**YOUR GOAL**
From the entries below, copy exactly the lines from the one that contains "黒糖に関する文献 (70, 120)" through the one that contains "Magazine (666, 39)", both included, and only those.

────

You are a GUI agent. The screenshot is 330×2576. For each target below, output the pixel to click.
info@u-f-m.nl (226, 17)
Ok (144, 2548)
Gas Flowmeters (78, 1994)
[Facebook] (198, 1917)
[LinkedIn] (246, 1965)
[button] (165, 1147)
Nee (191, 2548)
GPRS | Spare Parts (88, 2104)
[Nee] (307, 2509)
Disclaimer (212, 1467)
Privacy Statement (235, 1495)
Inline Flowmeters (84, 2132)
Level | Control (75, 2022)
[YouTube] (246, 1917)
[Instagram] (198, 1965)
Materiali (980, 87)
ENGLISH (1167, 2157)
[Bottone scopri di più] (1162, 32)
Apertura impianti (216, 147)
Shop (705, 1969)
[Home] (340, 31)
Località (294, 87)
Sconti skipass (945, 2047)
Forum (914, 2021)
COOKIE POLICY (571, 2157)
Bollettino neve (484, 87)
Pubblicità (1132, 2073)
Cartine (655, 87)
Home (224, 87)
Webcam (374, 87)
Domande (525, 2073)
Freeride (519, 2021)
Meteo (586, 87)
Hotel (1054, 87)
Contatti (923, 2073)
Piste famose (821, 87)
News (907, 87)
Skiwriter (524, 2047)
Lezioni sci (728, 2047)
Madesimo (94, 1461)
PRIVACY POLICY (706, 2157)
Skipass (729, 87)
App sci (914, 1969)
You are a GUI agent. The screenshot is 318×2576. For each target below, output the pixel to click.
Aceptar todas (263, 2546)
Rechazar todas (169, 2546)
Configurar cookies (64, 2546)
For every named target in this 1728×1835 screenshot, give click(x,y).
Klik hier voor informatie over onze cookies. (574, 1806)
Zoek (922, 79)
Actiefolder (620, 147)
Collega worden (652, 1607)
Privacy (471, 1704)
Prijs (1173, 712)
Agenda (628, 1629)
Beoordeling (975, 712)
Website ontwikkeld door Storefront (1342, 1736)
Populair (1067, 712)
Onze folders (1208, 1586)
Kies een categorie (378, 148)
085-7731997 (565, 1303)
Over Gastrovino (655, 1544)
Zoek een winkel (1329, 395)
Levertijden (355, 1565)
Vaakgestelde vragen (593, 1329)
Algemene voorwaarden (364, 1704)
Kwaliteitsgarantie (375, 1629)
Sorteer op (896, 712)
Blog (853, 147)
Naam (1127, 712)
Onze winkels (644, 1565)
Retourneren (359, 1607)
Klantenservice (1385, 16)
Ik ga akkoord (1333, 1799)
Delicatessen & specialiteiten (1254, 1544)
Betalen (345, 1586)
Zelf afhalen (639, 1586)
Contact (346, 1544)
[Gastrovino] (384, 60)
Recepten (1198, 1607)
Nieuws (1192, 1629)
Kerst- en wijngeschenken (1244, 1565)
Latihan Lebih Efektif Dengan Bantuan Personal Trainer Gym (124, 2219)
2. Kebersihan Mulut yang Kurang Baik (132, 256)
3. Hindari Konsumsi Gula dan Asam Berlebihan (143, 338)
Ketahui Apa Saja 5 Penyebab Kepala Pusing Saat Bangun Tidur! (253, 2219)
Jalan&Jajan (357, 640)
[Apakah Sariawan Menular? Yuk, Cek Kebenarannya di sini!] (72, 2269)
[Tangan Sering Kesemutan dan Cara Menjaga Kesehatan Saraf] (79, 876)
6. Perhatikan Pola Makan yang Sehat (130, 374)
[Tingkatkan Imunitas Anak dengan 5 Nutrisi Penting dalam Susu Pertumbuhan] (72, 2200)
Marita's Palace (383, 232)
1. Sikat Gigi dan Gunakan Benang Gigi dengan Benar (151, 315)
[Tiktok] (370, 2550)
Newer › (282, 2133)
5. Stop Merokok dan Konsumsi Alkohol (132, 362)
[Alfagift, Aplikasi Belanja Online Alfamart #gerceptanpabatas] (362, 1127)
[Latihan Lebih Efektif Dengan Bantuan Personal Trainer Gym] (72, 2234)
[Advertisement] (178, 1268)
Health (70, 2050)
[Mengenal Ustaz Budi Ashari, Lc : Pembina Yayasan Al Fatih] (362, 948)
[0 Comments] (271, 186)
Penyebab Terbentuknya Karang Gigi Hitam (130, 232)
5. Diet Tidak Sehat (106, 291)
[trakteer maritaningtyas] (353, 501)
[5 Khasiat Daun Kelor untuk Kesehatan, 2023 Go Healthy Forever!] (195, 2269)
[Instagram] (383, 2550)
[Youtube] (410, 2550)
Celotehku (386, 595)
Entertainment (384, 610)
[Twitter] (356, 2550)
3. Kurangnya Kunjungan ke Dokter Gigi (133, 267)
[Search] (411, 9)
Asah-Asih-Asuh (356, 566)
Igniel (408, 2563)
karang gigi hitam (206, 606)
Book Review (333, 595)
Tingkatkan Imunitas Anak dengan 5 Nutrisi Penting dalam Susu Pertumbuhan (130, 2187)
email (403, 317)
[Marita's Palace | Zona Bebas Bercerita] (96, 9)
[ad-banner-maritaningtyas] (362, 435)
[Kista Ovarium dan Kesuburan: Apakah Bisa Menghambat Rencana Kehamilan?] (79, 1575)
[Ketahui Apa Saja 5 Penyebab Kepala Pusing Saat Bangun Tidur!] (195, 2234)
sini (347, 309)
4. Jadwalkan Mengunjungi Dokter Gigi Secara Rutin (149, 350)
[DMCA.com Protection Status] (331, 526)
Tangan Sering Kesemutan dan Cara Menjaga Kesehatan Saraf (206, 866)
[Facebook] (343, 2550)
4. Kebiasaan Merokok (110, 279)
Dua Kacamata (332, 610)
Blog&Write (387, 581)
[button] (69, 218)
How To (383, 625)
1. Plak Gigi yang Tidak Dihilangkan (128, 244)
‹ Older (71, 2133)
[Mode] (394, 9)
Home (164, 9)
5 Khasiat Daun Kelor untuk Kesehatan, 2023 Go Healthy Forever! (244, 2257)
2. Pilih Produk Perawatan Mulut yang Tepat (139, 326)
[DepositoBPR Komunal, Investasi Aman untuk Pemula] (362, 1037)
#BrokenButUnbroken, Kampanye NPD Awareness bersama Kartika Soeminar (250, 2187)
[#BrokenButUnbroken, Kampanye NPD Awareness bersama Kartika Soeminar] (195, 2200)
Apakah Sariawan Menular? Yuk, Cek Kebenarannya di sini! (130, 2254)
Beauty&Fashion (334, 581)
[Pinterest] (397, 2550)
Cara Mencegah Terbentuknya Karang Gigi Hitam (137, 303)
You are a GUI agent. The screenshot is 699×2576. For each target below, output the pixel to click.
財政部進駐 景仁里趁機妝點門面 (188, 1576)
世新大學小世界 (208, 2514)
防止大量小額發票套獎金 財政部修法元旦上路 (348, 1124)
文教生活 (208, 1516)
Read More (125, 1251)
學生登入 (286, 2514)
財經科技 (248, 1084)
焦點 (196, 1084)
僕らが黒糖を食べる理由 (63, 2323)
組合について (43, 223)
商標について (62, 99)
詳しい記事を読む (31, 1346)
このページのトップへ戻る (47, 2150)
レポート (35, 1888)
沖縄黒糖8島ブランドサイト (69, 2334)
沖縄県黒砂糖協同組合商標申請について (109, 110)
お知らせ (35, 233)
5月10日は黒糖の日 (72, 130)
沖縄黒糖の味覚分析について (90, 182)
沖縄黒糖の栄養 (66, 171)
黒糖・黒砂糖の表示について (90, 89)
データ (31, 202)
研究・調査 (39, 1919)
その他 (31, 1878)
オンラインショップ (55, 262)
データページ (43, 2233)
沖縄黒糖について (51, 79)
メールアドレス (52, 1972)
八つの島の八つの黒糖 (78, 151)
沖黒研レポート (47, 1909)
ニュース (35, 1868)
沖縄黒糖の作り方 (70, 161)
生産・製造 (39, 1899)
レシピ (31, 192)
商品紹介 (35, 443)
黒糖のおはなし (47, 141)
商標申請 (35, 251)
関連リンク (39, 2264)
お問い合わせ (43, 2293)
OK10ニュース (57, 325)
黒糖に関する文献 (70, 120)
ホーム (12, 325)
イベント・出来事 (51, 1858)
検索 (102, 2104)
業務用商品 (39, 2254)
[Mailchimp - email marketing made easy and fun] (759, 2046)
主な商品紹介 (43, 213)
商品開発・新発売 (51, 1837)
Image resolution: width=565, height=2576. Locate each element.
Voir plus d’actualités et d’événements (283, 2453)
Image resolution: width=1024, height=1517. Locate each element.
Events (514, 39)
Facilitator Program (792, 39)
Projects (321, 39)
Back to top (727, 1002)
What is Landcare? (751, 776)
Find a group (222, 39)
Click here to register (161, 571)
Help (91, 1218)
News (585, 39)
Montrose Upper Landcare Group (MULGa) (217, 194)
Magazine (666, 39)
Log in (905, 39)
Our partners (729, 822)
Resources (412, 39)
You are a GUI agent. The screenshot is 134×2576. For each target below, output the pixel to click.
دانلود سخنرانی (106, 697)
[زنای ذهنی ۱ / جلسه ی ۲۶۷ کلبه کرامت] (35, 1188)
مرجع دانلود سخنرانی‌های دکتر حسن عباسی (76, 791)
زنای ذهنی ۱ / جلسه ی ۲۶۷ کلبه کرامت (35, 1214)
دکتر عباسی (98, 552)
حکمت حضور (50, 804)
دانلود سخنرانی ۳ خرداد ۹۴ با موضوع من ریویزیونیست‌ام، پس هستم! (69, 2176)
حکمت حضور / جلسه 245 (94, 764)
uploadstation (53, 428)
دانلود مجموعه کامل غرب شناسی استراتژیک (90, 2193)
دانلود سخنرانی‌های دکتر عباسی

────

**SOLUTION TO THIS TASK**
黒糖に関する文献 (70, 120)
ホーム (12, 325)
イベント・出来事 (51, 1858)
検索 (102, 2104)
業務用商品 (39, 2254)
[Mailchimp - email marketing made easy and fun] (759, 2046)
主な商品紹介 (43, 213)
商品開発・新発売 (51, 1837)
Image resolution: width=565, height=2576. Locate each element.
Voir plus d’actualités et d’événements (283, 2453)
Image resolution: width=1024, height=1517. Locate each element.
Events (514, 39)
Facilitator Program (792, 39)
Projects (321, 39)
Back to top (727, 1002)
What is Landcare? (751, 776)
Find a group (222, 39)
Click here to register (161, 571)
Help (91, 1218)
News (585, 39)
Montrose Upper Landcare Group (MULGa) (217, 194)
Magazine (666, 39)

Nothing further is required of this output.